The distribution of the ARCoS package contains several directories:
\li \b \c FISH90 - the directory where FISH90 or FISHPACK should be downloaded
\li \b \c output - this directory may be empty. Its name must correspond to the value of \b \c output_dir in file input/default.cfg. Or, the value in input/user_init.cfg if present.
\li \b \c python - contains plot files. By means of \b \c plotvar pictures can be made of the output files. Not yet implemented.
\li \b \c doc - directory with files for [Doxygen][12] to generate documentation from source code and this \b \c MANUAL. The source of this manual (in MANUAL.md) can be found in its directory \b \c markdown. See also the \b \c doxygen_config_file.
\li \b \c arcos_f90 - a part of the \b \c functions in file cdr.c have been replaced by a piece of \b \c FORTRAN90 code in order to accelerate the simulation.
\li \b \c src - this directory contains the source files written in \b \c c.
\li \b \c include - this directory contains the include files
\li \b \c input - this directory contains all input files. Most of them are libconfig configuration files.
\subsubsection sect_source Source files
The \c ARCoS simulation software was mostly written in \c C and its source code is split up in several files, each dealing with a separate part of the program. Most source files have an associated header file (the source file \b \c example.c has header file \b \c example.h ) containing the type-definitions and preprocessor macros. The function prototypes are aggregated in the header file \c proto.h. Below is a short summary of the important source files and the functionality that is contained within them.
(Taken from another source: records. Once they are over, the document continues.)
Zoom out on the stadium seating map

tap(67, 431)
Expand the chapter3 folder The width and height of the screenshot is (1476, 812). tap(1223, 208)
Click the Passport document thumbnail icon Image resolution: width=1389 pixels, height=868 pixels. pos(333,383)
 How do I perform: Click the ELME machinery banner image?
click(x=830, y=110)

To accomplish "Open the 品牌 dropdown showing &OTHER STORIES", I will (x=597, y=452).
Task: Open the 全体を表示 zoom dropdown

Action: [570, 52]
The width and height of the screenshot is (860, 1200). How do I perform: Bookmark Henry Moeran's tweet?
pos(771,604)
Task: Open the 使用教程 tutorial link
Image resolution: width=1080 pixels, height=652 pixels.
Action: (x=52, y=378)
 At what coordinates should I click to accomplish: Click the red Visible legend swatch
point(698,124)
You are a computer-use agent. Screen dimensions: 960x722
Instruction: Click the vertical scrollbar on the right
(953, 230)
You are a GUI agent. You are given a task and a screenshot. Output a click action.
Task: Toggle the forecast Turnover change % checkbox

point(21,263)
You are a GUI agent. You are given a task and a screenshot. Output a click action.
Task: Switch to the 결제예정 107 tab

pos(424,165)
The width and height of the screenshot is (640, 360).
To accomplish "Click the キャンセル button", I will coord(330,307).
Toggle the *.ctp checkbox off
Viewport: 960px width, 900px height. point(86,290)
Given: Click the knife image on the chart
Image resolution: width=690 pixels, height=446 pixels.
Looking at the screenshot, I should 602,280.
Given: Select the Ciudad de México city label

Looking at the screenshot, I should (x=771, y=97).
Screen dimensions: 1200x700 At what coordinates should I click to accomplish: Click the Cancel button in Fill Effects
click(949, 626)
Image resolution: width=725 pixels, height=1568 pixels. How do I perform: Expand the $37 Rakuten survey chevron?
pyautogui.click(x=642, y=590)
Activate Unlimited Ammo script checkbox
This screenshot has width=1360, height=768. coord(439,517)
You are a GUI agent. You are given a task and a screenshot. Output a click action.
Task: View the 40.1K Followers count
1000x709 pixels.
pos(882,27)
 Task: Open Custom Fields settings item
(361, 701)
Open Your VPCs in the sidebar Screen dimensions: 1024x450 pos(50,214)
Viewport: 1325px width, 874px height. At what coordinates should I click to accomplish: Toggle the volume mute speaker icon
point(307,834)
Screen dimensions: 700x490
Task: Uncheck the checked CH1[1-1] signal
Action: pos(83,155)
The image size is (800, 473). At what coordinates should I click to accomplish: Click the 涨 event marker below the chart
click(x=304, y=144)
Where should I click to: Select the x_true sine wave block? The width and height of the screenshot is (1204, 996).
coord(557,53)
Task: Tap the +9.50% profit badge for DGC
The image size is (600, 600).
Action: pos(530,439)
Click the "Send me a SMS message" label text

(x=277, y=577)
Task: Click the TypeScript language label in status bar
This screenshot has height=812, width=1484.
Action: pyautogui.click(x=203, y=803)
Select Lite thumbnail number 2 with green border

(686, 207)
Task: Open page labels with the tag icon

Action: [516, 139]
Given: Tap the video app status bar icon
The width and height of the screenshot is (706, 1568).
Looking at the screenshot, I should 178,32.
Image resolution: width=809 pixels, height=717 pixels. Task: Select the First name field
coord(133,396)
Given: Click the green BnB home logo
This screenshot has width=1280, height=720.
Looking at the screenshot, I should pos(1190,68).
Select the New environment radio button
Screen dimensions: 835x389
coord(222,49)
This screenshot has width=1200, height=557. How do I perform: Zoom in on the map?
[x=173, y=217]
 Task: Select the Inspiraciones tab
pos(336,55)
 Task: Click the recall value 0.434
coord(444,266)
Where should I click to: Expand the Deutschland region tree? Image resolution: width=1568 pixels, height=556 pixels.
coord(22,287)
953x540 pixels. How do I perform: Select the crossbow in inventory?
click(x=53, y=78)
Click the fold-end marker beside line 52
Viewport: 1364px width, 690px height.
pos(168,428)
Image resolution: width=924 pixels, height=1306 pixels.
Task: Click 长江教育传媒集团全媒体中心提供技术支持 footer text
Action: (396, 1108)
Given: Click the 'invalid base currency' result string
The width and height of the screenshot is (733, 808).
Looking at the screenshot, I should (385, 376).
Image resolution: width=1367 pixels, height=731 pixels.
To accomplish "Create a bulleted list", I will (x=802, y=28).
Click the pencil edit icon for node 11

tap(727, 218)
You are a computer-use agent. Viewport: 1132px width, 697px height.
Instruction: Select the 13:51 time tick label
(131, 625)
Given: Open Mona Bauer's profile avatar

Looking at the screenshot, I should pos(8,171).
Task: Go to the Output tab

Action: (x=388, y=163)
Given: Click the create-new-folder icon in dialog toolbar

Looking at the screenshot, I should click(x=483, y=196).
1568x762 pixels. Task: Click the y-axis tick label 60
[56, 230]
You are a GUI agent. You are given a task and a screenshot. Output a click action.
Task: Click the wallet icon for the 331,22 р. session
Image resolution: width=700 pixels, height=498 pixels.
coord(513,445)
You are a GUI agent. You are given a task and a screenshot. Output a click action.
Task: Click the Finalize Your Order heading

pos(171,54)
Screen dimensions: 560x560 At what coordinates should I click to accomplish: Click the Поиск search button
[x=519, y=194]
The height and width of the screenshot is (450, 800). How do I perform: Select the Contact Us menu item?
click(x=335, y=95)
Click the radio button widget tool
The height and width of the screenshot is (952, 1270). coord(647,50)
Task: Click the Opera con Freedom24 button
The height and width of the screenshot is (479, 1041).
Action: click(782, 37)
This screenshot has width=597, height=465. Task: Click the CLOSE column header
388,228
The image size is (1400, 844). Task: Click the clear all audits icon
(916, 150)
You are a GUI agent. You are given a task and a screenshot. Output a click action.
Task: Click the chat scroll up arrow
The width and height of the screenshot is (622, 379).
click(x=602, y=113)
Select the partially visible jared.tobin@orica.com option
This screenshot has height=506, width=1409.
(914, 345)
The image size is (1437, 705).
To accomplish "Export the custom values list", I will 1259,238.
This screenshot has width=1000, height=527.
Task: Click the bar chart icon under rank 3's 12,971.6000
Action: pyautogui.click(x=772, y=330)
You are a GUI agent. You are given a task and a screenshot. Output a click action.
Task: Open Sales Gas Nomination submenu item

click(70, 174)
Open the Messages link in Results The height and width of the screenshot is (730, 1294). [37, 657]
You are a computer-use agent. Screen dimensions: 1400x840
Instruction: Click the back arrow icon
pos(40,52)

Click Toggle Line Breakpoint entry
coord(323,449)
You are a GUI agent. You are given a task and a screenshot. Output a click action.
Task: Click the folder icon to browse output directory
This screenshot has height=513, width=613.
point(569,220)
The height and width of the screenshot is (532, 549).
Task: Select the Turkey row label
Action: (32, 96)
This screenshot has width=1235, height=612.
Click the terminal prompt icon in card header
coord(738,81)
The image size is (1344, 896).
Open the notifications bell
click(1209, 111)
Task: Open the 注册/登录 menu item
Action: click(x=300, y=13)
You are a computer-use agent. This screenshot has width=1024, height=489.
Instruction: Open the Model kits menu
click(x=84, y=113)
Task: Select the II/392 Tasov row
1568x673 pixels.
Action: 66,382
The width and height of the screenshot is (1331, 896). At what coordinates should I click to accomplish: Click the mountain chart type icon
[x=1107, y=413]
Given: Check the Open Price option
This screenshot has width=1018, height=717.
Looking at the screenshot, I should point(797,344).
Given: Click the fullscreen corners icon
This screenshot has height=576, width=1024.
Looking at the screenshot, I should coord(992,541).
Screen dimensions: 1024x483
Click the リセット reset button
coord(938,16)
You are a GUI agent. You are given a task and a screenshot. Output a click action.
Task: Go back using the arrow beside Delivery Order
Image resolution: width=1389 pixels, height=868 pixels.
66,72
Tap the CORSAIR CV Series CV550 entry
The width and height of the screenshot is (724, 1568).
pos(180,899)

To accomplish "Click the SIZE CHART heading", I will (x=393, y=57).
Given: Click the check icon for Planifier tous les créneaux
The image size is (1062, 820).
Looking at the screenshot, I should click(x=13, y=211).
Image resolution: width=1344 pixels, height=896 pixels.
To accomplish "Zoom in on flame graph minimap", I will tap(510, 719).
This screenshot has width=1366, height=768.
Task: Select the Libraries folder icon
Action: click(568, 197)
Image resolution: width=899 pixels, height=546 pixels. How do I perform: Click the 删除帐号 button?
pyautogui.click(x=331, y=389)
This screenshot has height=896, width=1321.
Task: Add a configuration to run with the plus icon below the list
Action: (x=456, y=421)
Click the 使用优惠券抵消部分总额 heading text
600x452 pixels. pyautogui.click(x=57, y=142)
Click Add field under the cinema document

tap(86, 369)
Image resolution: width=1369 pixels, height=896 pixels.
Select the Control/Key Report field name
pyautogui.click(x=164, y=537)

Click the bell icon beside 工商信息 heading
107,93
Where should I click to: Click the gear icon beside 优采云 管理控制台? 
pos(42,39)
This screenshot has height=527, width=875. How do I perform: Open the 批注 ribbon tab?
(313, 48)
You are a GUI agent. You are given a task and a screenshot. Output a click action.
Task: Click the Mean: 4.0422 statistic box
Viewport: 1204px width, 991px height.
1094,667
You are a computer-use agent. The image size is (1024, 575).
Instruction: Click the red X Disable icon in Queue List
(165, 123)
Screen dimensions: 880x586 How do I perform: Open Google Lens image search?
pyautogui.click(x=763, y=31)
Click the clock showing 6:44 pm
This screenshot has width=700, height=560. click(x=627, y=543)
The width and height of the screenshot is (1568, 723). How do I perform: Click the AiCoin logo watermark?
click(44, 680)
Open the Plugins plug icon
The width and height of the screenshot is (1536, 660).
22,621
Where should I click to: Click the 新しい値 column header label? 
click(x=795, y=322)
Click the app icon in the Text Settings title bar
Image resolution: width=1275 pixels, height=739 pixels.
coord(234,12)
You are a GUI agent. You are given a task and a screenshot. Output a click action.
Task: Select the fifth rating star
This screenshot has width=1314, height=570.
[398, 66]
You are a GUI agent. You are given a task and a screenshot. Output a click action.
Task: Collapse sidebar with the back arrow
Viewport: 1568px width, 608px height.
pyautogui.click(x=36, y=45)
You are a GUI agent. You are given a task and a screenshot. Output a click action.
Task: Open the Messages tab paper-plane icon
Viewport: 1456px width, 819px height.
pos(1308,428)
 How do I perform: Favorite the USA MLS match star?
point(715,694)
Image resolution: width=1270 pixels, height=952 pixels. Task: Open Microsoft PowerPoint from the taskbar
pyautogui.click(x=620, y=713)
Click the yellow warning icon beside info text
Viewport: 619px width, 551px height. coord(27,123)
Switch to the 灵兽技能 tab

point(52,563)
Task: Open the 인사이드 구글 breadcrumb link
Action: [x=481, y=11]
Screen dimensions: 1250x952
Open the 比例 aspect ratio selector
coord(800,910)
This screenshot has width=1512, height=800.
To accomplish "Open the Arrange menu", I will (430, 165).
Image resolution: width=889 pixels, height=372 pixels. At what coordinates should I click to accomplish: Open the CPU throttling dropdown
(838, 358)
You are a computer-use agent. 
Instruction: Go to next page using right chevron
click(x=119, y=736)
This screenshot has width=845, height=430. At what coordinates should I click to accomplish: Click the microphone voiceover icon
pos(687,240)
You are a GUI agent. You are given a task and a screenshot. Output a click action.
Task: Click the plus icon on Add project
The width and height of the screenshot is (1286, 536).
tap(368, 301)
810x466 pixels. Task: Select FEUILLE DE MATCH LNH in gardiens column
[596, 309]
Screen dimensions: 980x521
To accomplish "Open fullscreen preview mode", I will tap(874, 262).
\li cdr.c - Functions for solving the convection-diffusion-reaction (CDR) equations, creation, manipulation and refinement of CDR grids and time stepping.
\li configuration.c - Module for input/output of parameters. The code uses the library
[libconfig](http://www.hyperrealm.com/libconfig/)
\li cstream.c - Contains some general initialization and termination functions.
\li dft.c - Functions related with discrete fourier transformations.
\li grid.c - Low-level functions for handling of grids, both CDR and Poisson grids.
\li interpol2.c - Interpolation functions for the mapping of one grid to another (for example during refinement).
\li main.c - Functions for reading input parameters, starting of the code and the main loop.
\li mapper.c - Mapping of one grid tree onto another.
\li misc.c - Miscellaneous utilities for allocating memory.
\li photo.c - Photoionization functions.
\li poisson.c - Functions for solving the Poisson equation, including manipulation of Poisson grids and calling the external [FISPACK][9] solver.
\li reaction.c - Functions for computation of reactions between species as part of the density equations.
\li react_table.c - Performs initialization of reaction coefficient tables as well as table lookups.
\li rt.c - Functions for handling the loading of the input file containing the kinetic model (species, reactions, seeds).
\li rz_array.c - Low-level functions for handling Fortran-compatible arrays.
\li sprites.c - Routines for the sprites module.